=== Task statement ===
Report all lines of the records that contain "agent".

Saved data entries:

>>>

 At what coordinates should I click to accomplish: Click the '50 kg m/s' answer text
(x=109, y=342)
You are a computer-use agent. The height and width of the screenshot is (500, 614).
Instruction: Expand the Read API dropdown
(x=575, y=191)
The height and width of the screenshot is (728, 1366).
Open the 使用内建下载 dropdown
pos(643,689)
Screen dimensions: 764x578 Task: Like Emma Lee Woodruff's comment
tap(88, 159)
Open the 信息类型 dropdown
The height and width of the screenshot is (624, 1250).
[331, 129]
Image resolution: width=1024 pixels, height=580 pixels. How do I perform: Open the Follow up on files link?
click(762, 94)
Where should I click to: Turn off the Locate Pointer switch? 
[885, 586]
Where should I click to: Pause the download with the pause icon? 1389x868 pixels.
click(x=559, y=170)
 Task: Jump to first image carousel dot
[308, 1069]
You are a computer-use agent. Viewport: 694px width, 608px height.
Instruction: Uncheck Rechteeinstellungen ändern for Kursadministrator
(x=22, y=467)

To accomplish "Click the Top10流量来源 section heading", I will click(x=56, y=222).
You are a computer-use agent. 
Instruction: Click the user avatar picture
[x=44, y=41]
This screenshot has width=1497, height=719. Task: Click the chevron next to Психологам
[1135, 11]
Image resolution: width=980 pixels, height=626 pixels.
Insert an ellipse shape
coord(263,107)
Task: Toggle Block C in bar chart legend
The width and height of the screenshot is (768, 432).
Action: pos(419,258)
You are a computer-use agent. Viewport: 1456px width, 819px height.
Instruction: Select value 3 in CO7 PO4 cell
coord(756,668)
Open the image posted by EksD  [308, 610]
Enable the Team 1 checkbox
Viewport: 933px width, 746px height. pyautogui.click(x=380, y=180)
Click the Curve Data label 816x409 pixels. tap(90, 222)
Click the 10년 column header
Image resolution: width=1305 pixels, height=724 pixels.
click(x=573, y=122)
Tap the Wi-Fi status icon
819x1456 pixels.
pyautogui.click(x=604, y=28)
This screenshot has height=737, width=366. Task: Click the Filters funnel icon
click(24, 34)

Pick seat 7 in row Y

<<<

=== Response to the exercise ===
You are a computer-use agent. The height and width of the screenshot is (500, 614).
You are a computer-use agent. Viewport: 694px width, 608px height.
You are a computer-use agent. 
You are a computer-use agent. Viewport: 1456px width, 819px height.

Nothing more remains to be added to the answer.